The end of the 2014-2015 school year brings with it the end of the first full year of classes while New Frontiers construction continues.
Currently, the construction project is in its second phase of building. The project was first approved by Westminster City Council in July 2012, with construction beginning in May 2014.
The groundworks construction team has completed their work and the art building has had its second floor filled in. “Now they’re [building] the ceiling and the floors of the art building in the next couple of weeks. After the structure is built, then there’s a special team that will come in and seal the buildings, such as installing the windows,” Director of Operations Jim Heynderickx said.
While there is no specific date set for the completion of the art building, it is expected to be finished between October and November. “In some ways, the time isn’t so critical, because we’re going to want to go in and do some cabinetry and fit out after handover. We really don’t plan to move in and start using it until January, so there’s a buffer there,” Heynderickx said.
Likewise, there is no set date for the full completion of the New Frontiers project. “The end date for the construction has changed a little bit, but it’s still to be determined,” Heynderickx said. “[The workers] might save some weeks in the second part of the project that they lost in the first few weeks.”
“As the weeks have gone by, there were some weeks where things had to go more slowly because they found unexpected things underground, like the concrete under an old underground tank was a meter thicker than expected. Things have to be changed a little bit as we go along, mostly construction methods,” Heynderickx said.
Additions to the school include a new art department, science classrooms, fitness center and a swimming pool.
Director of Advancement William Vaughan, who is in charge of raising funds for the Capital Campaign, a £22 million project, believes the campaign has been, “very successful.”
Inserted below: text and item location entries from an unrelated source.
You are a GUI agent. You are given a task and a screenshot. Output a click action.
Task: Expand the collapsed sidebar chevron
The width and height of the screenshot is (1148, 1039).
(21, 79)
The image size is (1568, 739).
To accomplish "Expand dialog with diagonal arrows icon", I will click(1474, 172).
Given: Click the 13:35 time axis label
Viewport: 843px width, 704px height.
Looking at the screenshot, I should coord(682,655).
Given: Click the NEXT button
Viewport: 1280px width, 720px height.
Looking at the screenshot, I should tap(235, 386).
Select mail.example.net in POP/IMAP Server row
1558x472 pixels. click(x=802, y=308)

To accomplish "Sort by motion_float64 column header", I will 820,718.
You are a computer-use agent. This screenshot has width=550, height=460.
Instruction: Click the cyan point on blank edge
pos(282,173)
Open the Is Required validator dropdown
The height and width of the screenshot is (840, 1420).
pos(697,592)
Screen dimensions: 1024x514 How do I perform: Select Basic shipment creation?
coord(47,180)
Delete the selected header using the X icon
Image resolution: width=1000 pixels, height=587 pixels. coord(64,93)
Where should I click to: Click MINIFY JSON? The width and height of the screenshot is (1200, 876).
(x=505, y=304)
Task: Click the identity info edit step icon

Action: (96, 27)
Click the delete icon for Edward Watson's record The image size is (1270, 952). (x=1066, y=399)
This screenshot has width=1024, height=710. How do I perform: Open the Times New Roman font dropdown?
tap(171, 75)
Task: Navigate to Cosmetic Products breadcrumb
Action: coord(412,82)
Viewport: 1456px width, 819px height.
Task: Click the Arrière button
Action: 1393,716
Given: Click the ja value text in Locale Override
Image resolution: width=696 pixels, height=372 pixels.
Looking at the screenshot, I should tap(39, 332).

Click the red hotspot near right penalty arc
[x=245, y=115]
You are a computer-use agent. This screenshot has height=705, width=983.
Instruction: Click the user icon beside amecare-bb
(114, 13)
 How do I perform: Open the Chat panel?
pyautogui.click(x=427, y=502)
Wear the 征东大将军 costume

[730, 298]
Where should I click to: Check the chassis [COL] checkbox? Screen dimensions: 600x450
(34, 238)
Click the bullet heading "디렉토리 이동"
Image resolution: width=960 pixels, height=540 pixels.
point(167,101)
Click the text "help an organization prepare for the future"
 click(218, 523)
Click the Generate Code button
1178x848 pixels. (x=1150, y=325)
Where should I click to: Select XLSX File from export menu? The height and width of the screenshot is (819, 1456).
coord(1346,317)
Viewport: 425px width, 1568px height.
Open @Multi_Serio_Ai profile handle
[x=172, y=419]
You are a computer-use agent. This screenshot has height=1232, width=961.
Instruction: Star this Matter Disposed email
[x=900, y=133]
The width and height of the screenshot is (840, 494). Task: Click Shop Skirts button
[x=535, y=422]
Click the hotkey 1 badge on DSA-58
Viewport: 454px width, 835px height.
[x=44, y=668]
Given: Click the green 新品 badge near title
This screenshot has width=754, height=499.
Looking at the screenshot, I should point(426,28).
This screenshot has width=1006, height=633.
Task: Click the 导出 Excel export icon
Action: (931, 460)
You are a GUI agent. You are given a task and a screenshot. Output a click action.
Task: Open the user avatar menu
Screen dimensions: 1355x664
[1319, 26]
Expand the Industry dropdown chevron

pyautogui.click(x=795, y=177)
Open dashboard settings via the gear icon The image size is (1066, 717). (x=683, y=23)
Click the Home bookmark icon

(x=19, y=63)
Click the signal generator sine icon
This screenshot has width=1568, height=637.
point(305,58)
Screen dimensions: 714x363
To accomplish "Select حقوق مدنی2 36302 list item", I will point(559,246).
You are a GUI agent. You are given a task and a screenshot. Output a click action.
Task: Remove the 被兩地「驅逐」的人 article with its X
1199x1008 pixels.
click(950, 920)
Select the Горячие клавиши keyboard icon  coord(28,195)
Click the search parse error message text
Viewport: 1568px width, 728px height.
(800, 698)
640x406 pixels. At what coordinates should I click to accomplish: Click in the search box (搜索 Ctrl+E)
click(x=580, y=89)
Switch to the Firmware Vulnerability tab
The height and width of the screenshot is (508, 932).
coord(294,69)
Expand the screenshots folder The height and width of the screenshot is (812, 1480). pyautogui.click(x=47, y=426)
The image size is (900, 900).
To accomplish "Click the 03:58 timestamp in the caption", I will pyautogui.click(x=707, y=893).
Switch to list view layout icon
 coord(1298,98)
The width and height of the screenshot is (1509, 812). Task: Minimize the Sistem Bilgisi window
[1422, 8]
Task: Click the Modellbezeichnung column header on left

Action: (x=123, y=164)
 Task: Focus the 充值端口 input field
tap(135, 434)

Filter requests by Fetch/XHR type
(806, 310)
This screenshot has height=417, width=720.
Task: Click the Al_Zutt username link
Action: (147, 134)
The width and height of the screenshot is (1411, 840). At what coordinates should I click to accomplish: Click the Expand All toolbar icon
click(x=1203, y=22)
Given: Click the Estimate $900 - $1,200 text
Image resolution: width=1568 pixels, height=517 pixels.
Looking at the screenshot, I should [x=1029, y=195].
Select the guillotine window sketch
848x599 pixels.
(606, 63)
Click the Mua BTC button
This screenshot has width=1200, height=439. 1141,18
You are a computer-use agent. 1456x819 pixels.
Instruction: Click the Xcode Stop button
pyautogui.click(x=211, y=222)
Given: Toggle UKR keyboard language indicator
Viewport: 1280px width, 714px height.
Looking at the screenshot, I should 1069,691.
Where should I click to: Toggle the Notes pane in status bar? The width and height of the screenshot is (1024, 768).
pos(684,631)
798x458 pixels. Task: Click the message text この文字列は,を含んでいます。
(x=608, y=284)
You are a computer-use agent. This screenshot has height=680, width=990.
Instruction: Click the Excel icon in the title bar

While £12 million of the Capital Campaign will go toward the construction project solely, the rest of the funds raised are reserved for endowment for financial aid. So far, the Capital Campaign has raised £20.3 million. “It’s one of the quickest campaigns I’ve ever been involved with. The fundraising aspects of it has been about 24 months,” Vaughan said.
Donators to the Capital Campaign range from current parents and parents of alumni, however, “The bulk of the funds by far have come from current parents, which is terrific,” Vaughan said.
While there is approximately £2 million more needed for the Capital Campaign, “The money’s been pledged that we needed for the buildings, from the fundraising standpoint,” Vaughan said.
To raise the remaining funds for the Capital Campaign, the school will reach out to corporations, foundations and new parents. “Typically, corporations are going to give because the school is important to them so they can attract top executives,” Vaughan said.
Watching the growth of the project over these past few years, from the planning to the beginning of the construction process, has been a unique experience for Heynderickx. “It’s really special to work on a project this large. I’ve been involved in campus projects before, but to do one in St. John’s Wood in a conservation area, the challenge of getting planning permission, of making a building that the St. John’s Wood community is proud of, is a great challenge,” he said.
Likewise, disruption for neighbors of the St. John’s Wood community as a result of the construction has been minimal. “The feedback we’ve gotten from the neighbors is that we’ve done a good job in controlling the traffic and the noise and following the regulations,” Heynderickx said.
During the building process, no specific changes have been made with regards to the construction. Heynderickx explained that this is because each time a change is made, it must be approved by Westminster City Council, which often is a time-consuming process. “Since we received planning permission, we haven’t made many exterior changes because that would have triggered additional planning permission applications,” he said.
It is expected that the new buildings will include more space for High School students, HS Principal Jack Phillips said. “We anticipate that there will be a place for students to relax and hang out and a gallery space to display student work.”
As the building project comes together and continues to make progress, Phillips looks forward to what the product will mean for students. “I love the idea of a building, we need space. Square footage is a premium here and I think it directly translates into programs and opportunities for students. Whether they’re passionate about science, passionate about art, we’re honoring a lot of things that make ASL, ASL,” he said.
With 40 to 50 people working on the construction site daily, and the sheer scale of the project, Heynderickx believes the expected outcome of the project makes all members of the team, proud. “It’s going to be [a project] they will bring others to see and say, look at the work that we did on this’,” Heynderickx said.